Problem requirements
Starting with the line containing "You are a GUI" and going on through the line containing "Screen dimensions: 1400x846", rewrite those lines with "toolbar" swapped for "sidebar" and everything else left intact. Return only those lines.

Records for this exercise
+ + +
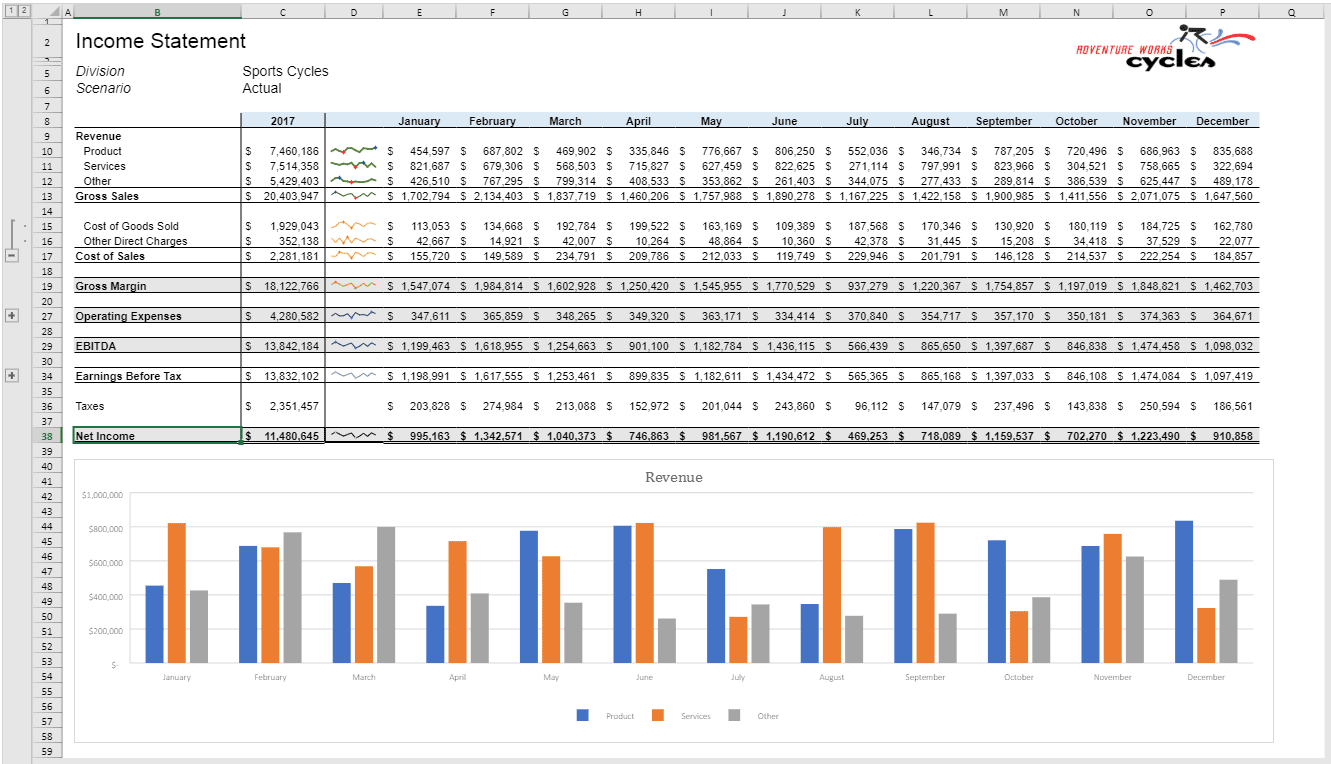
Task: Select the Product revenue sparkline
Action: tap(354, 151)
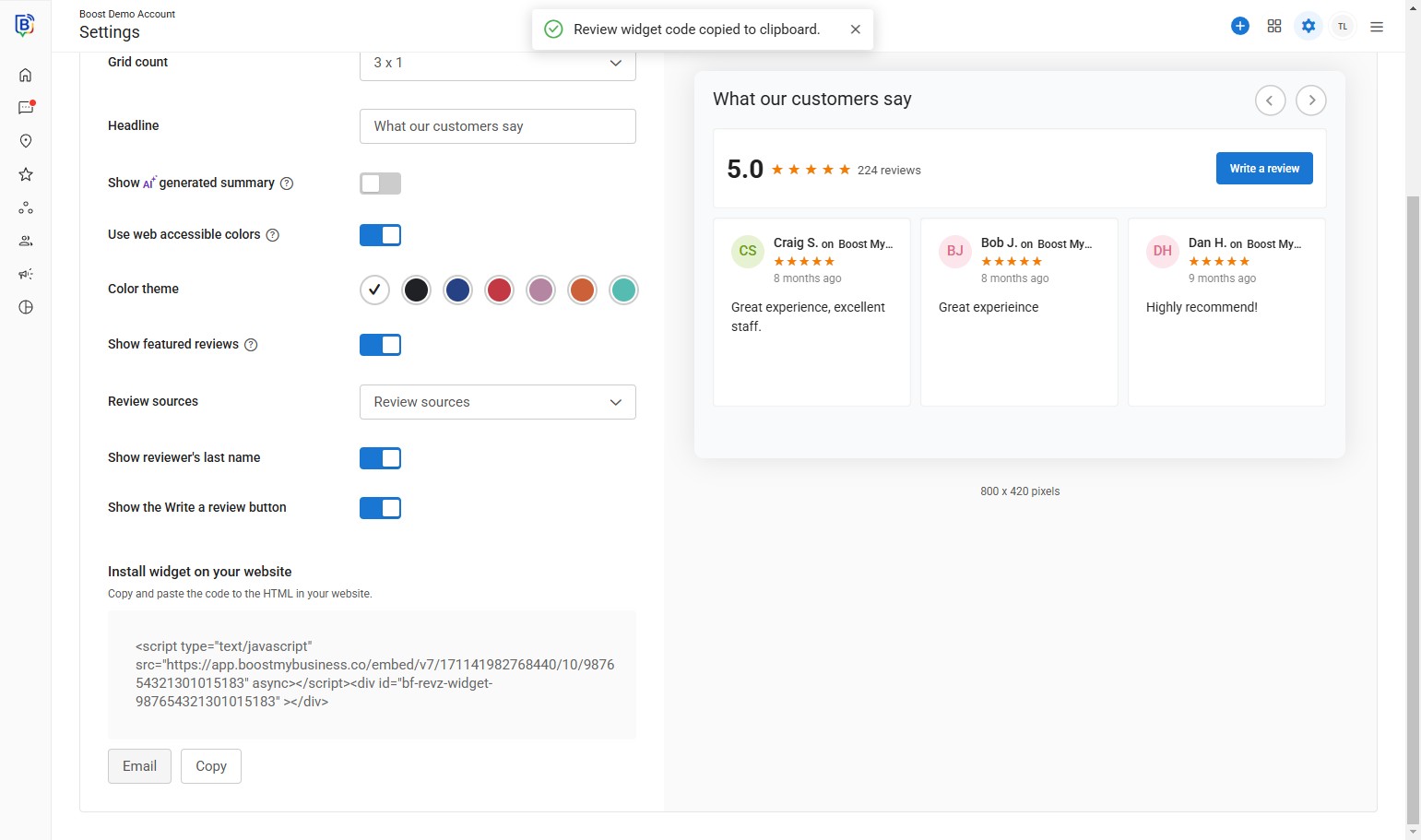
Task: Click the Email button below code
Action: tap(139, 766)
+ + +
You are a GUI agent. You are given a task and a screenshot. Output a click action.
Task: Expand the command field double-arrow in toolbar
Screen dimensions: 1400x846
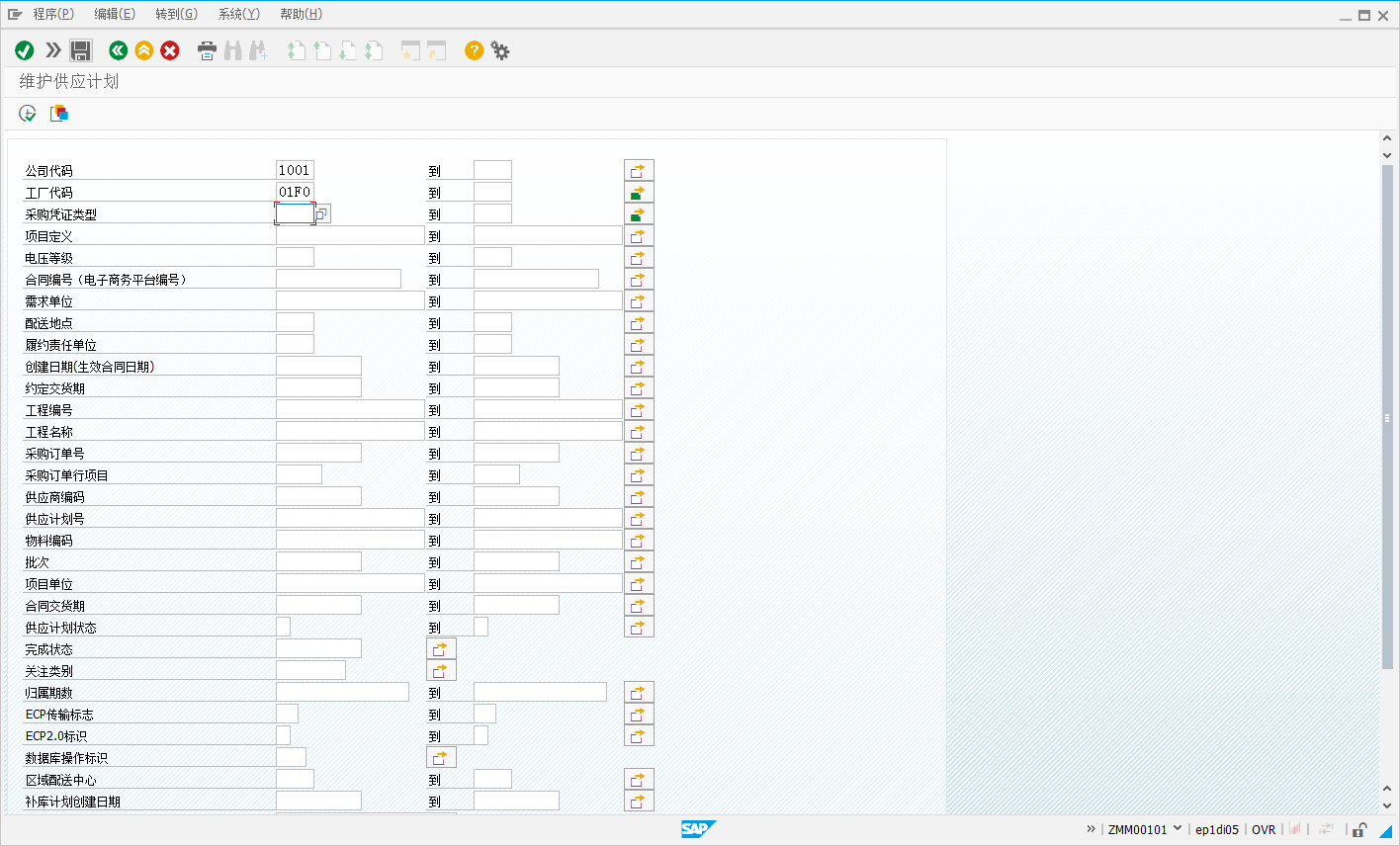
+ + +
Worked solution
You are a GUI agent. You are given a task and a screenshot. Output a click action.
Task: Expand the command field double-arrow in sidebar
Screen dimensions: 1400x846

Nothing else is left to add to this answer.